■ **Given records**
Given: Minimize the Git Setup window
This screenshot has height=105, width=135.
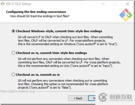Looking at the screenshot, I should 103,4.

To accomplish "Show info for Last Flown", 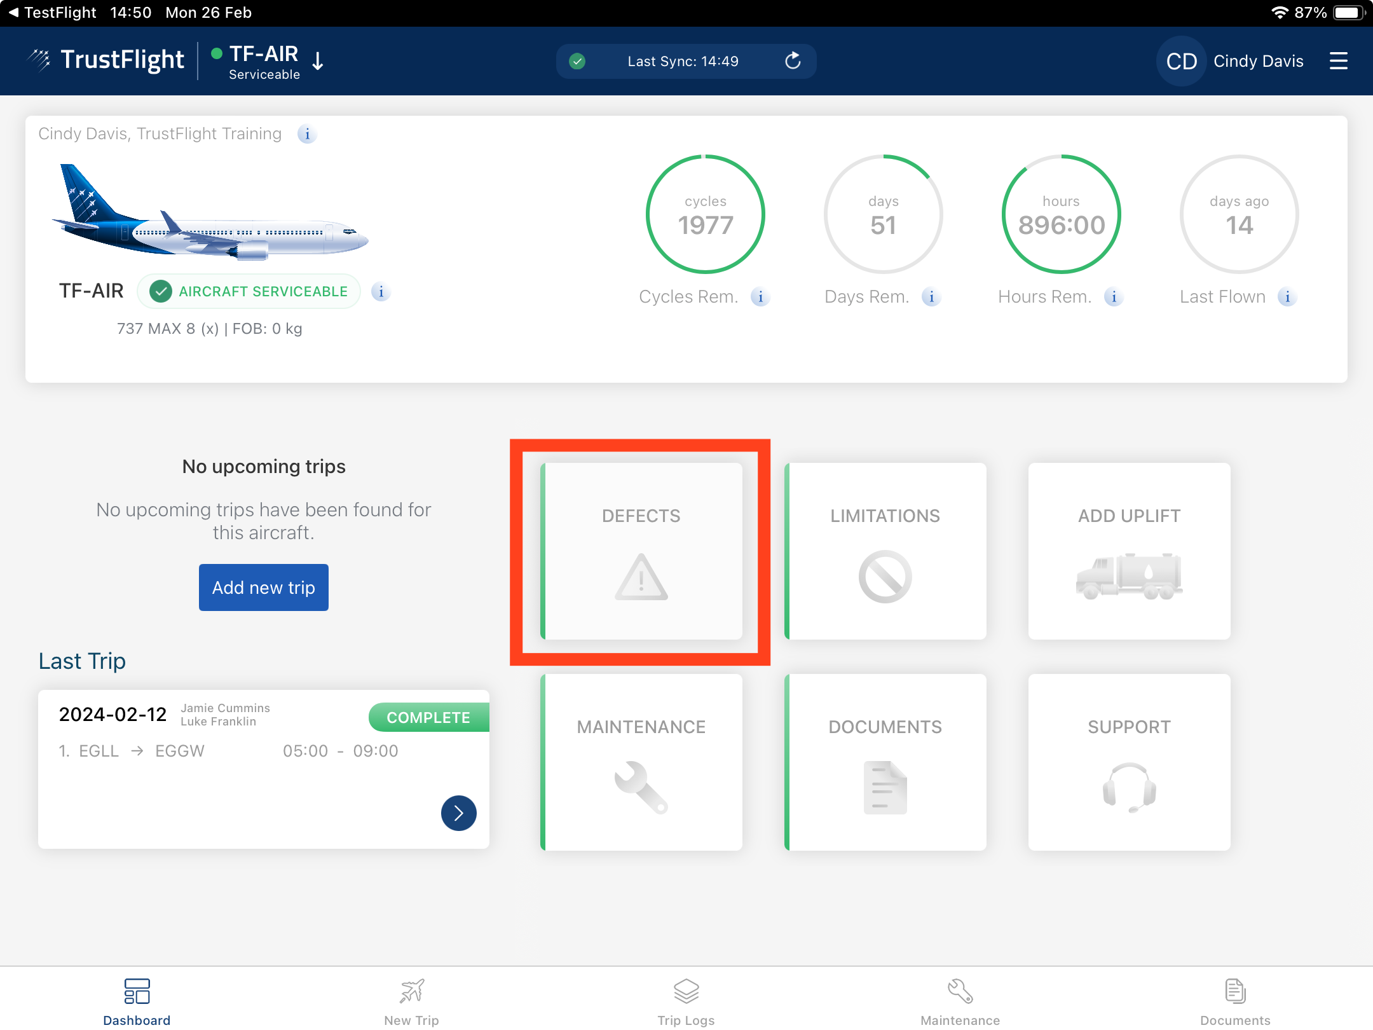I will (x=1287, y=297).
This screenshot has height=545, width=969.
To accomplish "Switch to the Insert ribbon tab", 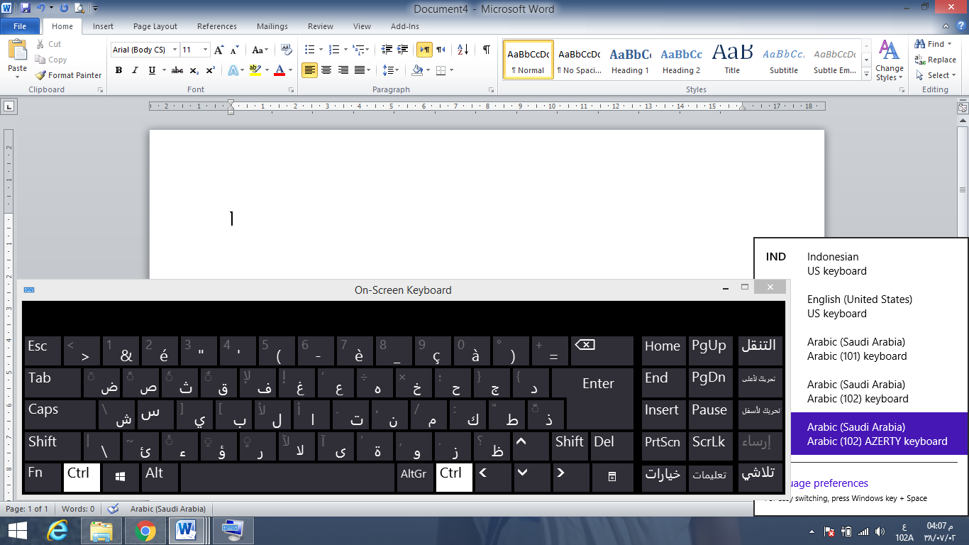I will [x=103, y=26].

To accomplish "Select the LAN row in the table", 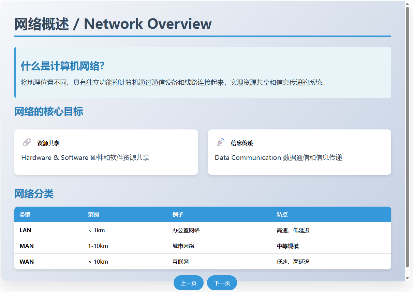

■ **Your objective**
Which lines in the records contain the word "This"? Pick out each of them and copy it in full.

■ **Answer for the task**
This screenshot has height=105, width=135.
This screenshot has height=545, width=969.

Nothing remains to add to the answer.